Standing Rules of the Senate
RULE VII
MORNING BUSINESS
1. On each legislative day after the Journal is read, the Presiding
Officer on demand of any Senator shall lay before the Senate messages from the
President, reports and communications from the heads of Departments, and other
communications addressed to the Senate, and such bills, joint resolutions, and
other messages from the House of Representatives as may remain upon his table
from any previous day's session undisposed of. The Presiding Officer on demand
of any Senator shall then call for, in the following order:
The presentation of petitions and memorials.
Reports of committees.
The introduction of bills and joint resolutions.
The submission of other resolutions.
All of which shall be received and disposed of in such order, unless unanimous
consent shall be otherwise given, with newly offered resolutions being called
for before resolutions coming over from a previous legislative day are laid
before the Senate.
2. Until the morning business shall have been concluded, and so
announced from the Chair, or until one hour after the Senate convenes at the
beginning of a new legislative day, no motion to proceed to the consideration
of any bill, resolution, report of a committee, or other subject upon the Calendar
shall be entertained by the Presiding Officer, unless by unanimous consent:
Provided, however, That on Mondays which are the beginning of a legislative
day the Calendar shall be called under rule VIII, and until two hours after
the Senate convenes no motion shall be entertained to proceed to the consideration
of any bill, resolution, or other subject upon the Calendar except the motion
to continue the consideration of a bill, resolution, or other subject against
objection as provided in rule VIII, or until the call of the Calendar has been
completed.
3. The Presiding Officer may at any time lay, and it shall be
in order at any time for a Senator to move to lay, before the Senate, any bill
or other matter sent to the Senate by the President or the House of Representatives
for appropriate action allowed under the rules and any question pending at that
time shall be suspended for this purpose.

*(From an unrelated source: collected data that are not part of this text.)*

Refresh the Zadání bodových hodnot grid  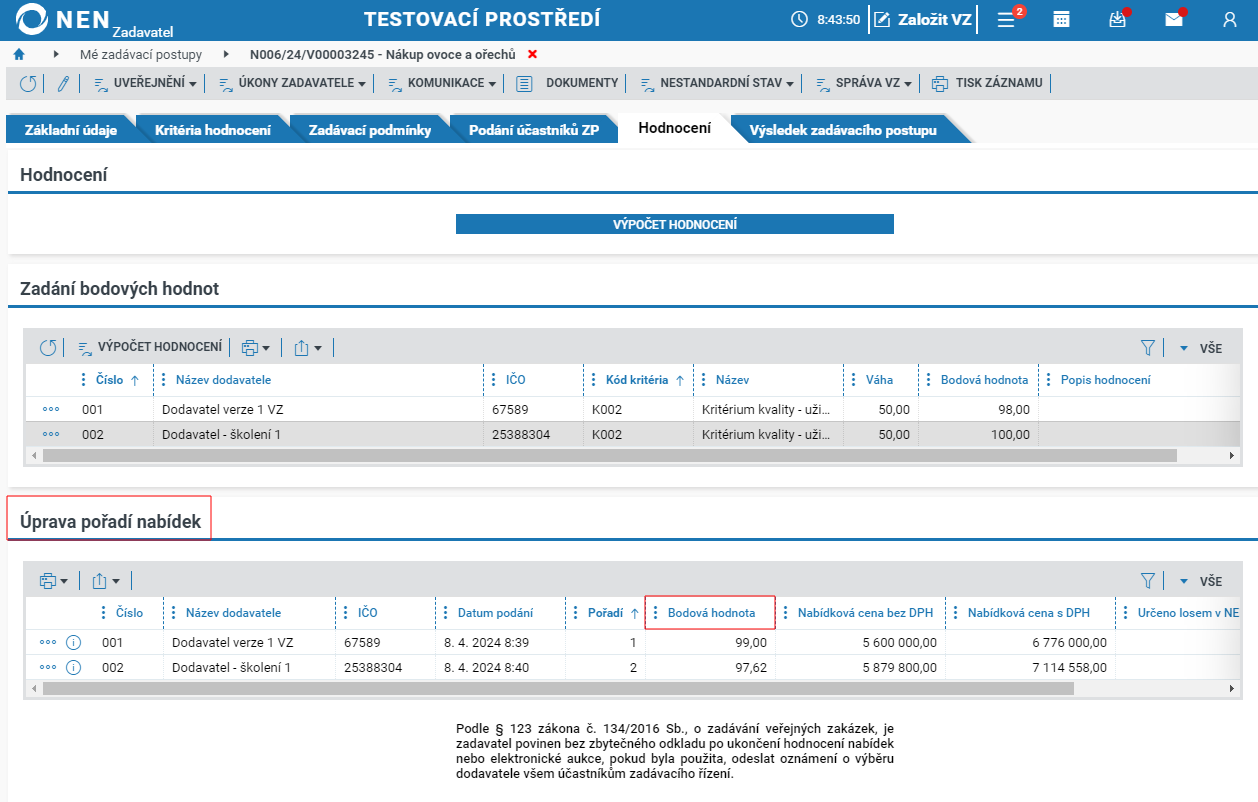48,348
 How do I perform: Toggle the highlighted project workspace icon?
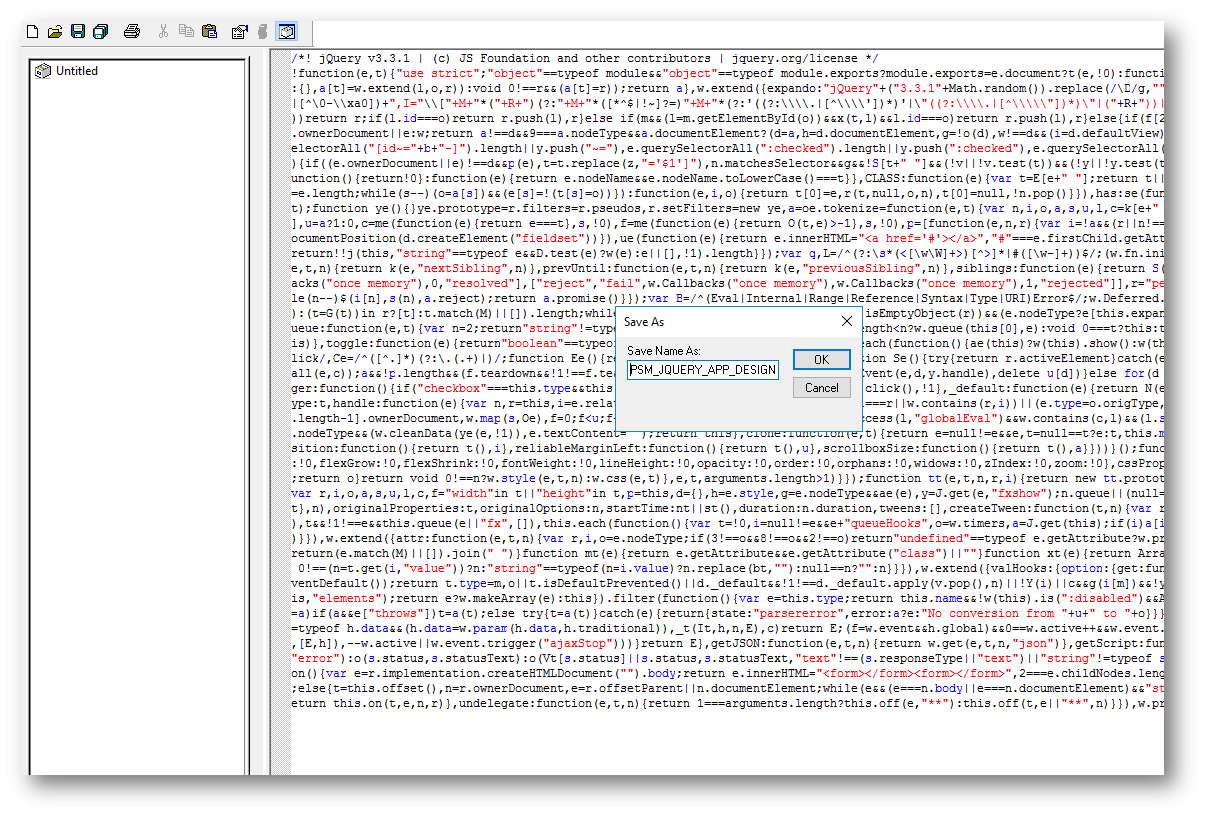click(286, 32)
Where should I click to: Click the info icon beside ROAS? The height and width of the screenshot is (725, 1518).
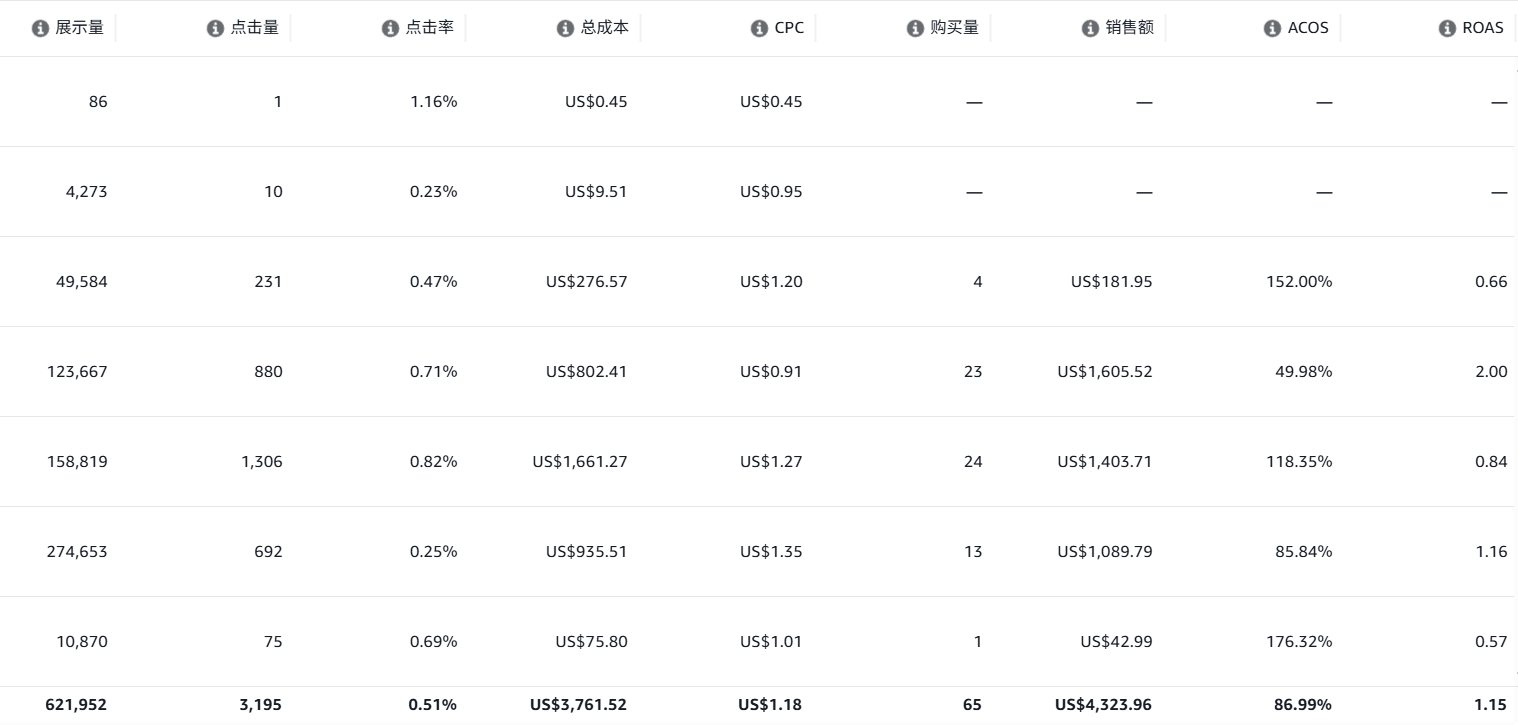(x=1447, y=28)
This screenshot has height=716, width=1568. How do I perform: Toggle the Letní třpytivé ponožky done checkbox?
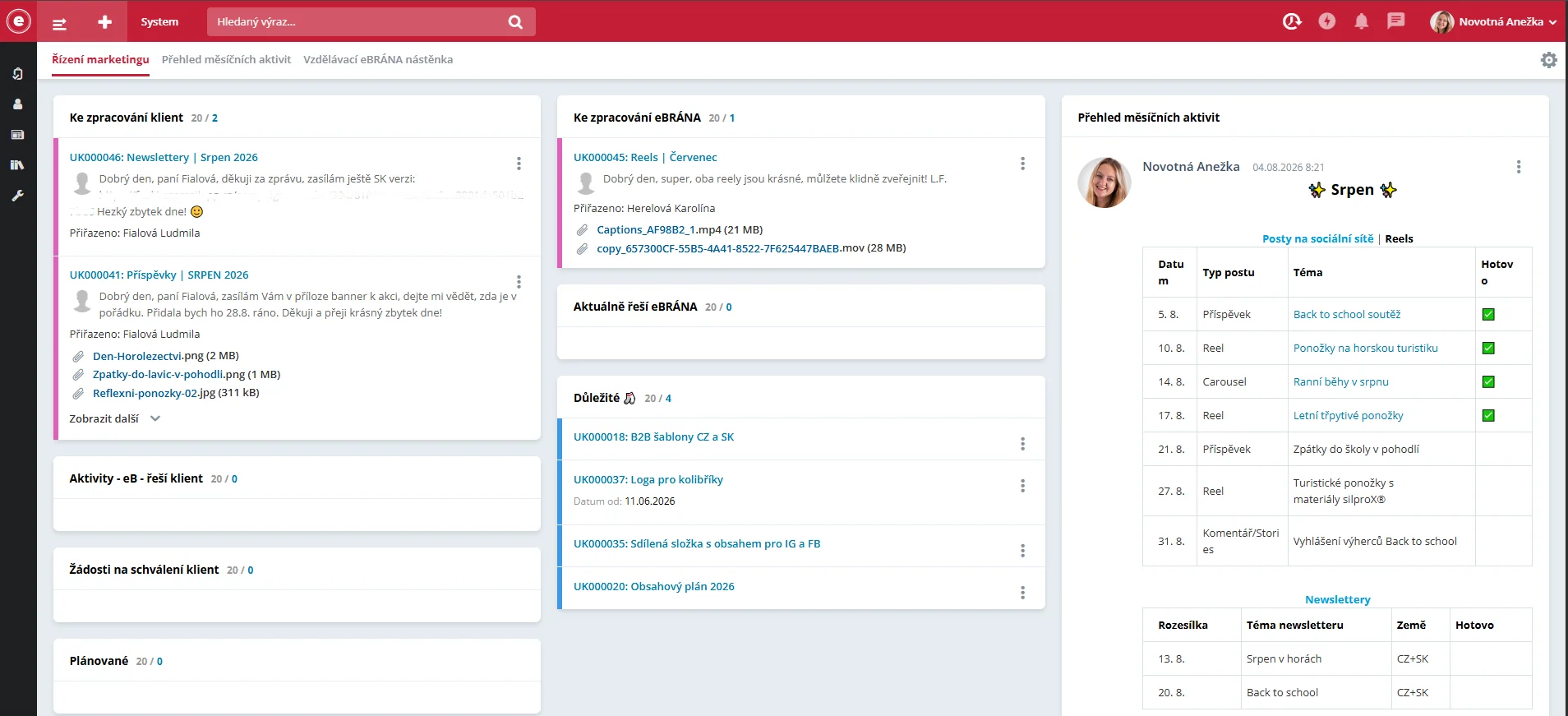coord(1488,415)
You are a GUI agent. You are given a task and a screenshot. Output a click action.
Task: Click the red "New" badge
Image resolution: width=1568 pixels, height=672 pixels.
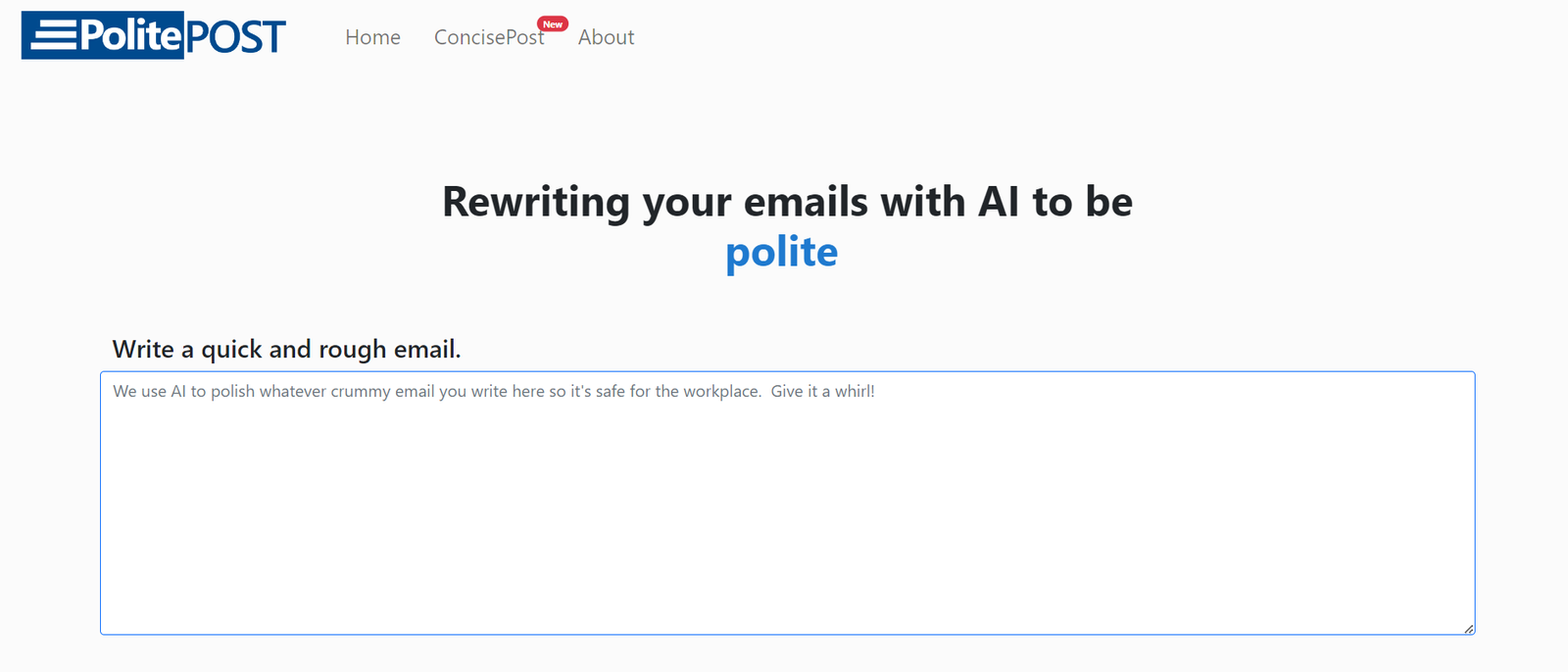(x=553, y=24)
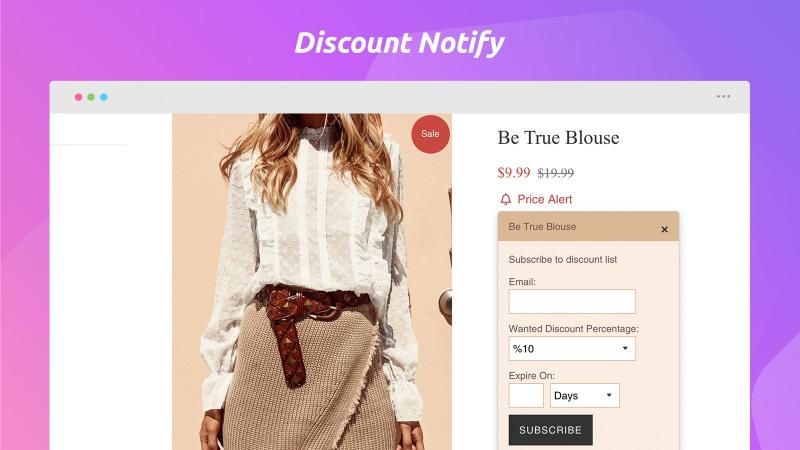Click the Price Alert link
Screen dimensions: 800x450
pyautogui.click(x=544, y=199)
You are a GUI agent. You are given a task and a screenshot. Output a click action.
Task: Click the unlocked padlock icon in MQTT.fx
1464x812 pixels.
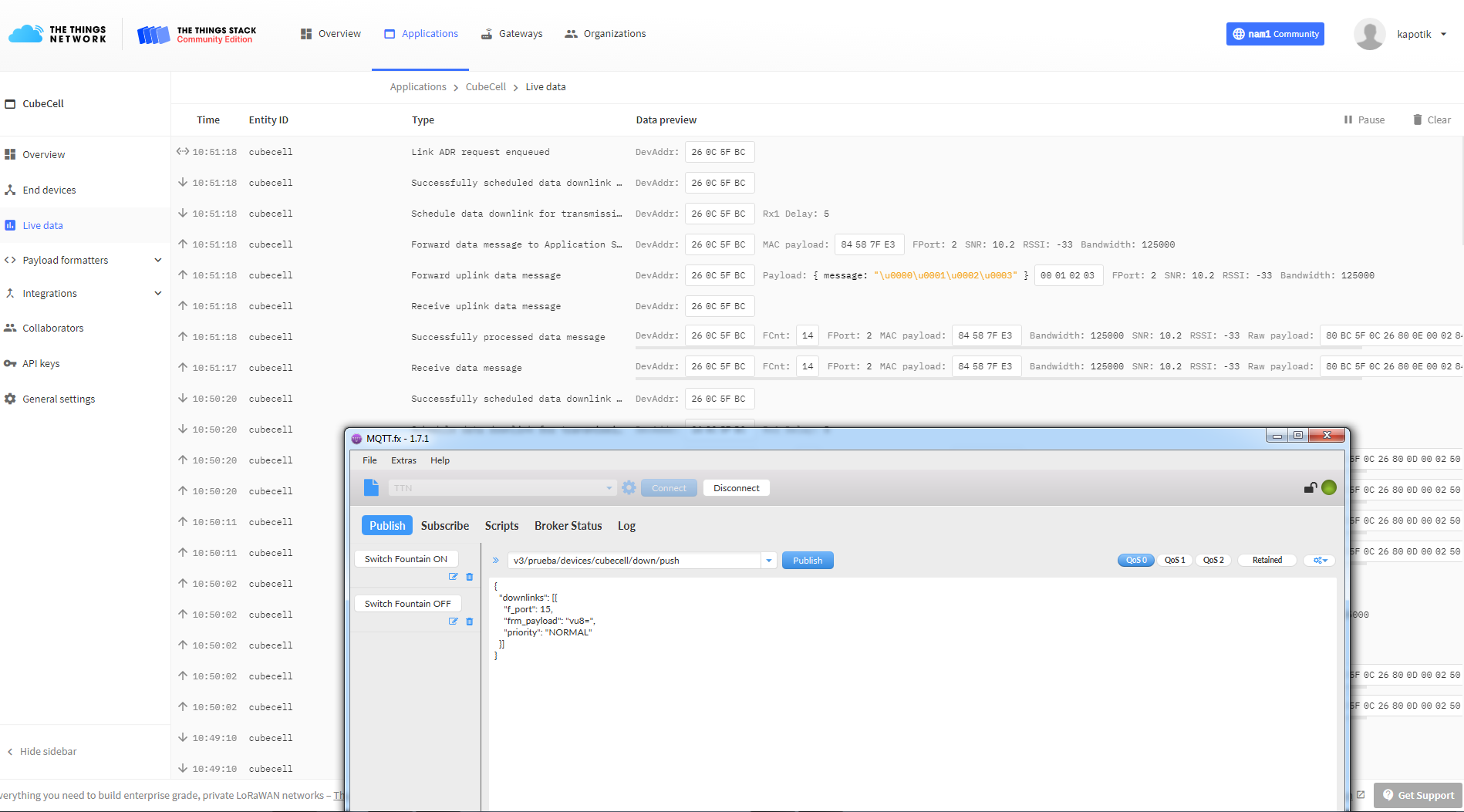[1310, 487]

Any motion so made shall be determined
without debate.
4. Petitions or memorials shall be referred, without debate, to
the appropriate committee according to subject matter on the same basis as bills
and resolutions, if signed by the petitioner or memorialist. A question of receiving
or reference may be raised and determined without debate. But no petition or
memorial or other paper signed by citizens or subjects of a foreign power shall
be received, unless the same be transmitted to the Senate by the President.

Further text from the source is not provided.